* Instructions for the task: Translate this sentence from the forum post below into French: "If one little thing did not change, then ‘everything’ has not changed."

* Excerpted text:
##########

Shooting War Gen-We Getting A Grip Wolves In Sheep's Clothing

T27201

Battle In Seattle
Forum : "War on Terror"
R301821
1 year ago
bacchus

Former NYPD officer and WTC first responder Craig Bartmer speaks out;

R301850
1 year ago
number6x

“September 11th changed everything”

That is an extraordinary claim. I really don’t think most people understand what the word ‘everything’ means.

To mathematicians and people who work with logic, all that it takes to disprove the statement is to find one thing that has not changed.
If one little thing did not change, then ‘everything’ has not changed.

Before Sept. 11th one plus one equaled two.
After Sept. 11th one plus one equaled two.

This proves the ‘everything’ did not change. There are actually many more things that didn’t change: – The charge to mass ratio on the electron – Avagadro’s number – The gravitational constant – The speed of light in vacuum

As a matter of fact, in all of reality, most things were completely unchanged by the events of September 11th.

The universe is mind boggle-ingly huge.

##########

* Given entries:
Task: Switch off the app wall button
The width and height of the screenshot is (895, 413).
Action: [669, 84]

##########

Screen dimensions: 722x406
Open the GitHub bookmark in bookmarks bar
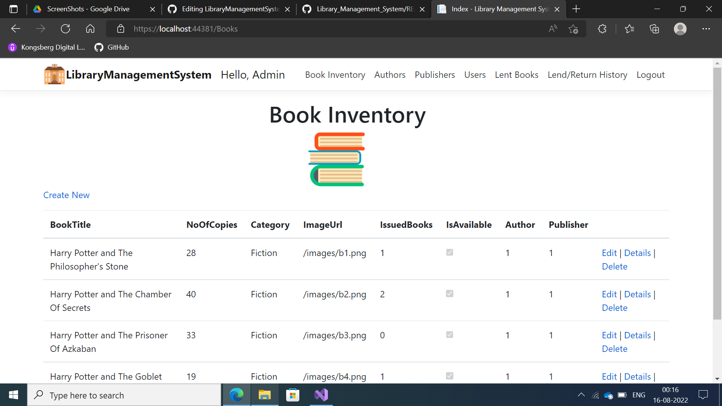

##########

* Solution for this task: Si une seule petite chose n'a pas changé, alors « tout » n'a pas changé.